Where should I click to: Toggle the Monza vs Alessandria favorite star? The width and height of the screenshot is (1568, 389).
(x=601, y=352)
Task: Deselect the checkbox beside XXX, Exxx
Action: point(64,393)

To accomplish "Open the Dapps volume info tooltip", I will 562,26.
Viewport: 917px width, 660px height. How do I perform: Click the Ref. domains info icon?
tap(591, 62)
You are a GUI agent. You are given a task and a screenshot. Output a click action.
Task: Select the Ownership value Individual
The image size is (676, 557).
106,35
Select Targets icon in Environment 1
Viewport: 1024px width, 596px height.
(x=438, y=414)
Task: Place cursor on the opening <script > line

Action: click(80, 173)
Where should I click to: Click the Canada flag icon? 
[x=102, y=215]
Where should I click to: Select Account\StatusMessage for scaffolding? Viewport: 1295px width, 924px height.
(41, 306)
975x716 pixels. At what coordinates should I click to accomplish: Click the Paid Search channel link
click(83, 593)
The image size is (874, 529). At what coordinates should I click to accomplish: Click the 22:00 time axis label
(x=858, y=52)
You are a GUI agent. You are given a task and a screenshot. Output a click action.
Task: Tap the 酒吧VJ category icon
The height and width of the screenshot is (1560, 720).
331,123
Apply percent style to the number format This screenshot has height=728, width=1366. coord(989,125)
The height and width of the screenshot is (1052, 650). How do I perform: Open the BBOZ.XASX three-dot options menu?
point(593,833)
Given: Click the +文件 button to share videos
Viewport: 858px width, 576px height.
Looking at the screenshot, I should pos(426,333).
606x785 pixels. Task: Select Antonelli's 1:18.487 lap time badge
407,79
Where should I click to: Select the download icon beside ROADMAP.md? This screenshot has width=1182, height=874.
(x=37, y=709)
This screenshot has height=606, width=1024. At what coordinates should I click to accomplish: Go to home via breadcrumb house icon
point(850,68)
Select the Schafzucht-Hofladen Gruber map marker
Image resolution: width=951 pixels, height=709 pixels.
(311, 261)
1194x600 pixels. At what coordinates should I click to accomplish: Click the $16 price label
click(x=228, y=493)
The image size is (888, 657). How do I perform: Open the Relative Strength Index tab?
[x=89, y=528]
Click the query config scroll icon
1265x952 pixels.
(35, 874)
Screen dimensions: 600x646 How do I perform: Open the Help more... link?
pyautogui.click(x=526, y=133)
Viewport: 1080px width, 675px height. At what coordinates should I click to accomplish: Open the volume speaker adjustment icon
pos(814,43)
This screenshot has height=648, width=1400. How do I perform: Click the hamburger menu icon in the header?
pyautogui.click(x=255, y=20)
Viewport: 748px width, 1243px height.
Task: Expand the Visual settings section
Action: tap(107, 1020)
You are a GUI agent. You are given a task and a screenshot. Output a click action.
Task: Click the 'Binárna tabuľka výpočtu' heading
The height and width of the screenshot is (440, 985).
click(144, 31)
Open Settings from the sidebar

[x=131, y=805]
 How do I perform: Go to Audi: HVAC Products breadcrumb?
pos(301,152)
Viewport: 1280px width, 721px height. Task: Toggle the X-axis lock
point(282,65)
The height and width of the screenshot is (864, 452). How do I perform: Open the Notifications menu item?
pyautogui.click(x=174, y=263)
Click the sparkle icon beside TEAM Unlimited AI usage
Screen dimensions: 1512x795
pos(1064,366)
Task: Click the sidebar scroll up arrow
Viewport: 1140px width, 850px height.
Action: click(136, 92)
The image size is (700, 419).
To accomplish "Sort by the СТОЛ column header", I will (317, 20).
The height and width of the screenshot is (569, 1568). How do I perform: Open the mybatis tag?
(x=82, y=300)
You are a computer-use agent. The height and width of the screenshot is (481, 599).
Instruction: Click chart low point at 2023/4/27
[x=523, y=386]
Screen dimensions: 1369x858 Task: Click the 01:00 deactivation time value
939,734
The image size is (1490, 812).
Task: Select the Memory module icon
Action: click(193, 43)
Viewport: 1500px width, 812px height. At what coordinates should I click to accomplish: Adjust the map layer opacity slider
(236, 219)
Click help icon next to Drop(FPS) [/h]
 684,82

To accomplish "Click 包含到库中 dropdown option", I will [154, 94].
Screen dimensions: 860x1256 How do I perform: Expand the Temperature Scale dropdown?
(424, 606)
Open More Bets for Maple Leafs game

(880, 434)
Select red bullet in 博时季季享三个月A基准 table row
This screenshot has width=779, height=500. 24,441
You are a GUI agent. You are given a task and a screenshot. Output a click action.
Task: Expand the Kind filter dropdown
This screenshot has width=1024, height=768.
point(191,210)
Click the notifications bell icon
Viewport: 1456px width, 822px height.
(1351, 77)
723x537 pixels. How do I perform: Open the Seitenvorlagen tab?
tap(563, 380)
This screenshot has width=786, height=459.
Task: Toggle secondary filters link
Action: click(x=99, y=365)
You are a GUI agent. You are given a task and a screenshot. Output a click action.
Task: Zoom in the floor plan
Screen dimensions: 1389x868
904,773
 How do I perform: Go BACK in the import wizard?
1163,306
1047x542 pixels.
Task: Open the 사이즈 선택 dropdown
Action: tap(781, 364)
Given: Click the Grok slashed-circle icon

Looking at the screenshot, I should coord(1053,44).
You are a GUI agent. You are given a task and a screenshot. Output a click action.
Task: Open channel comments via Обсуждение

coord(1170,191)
____________________
Assigned task:
From the entries above, copy every line containing the word "will".

Response for this exercise:
To accomplish "Open the Dapps volume info tooltip", I will 562,26.
To accomplish "Sort by the СТОЛ column header", I will (317, 20).
To accomplish "Click 包含到库中 dropdown option", I will [154, 94].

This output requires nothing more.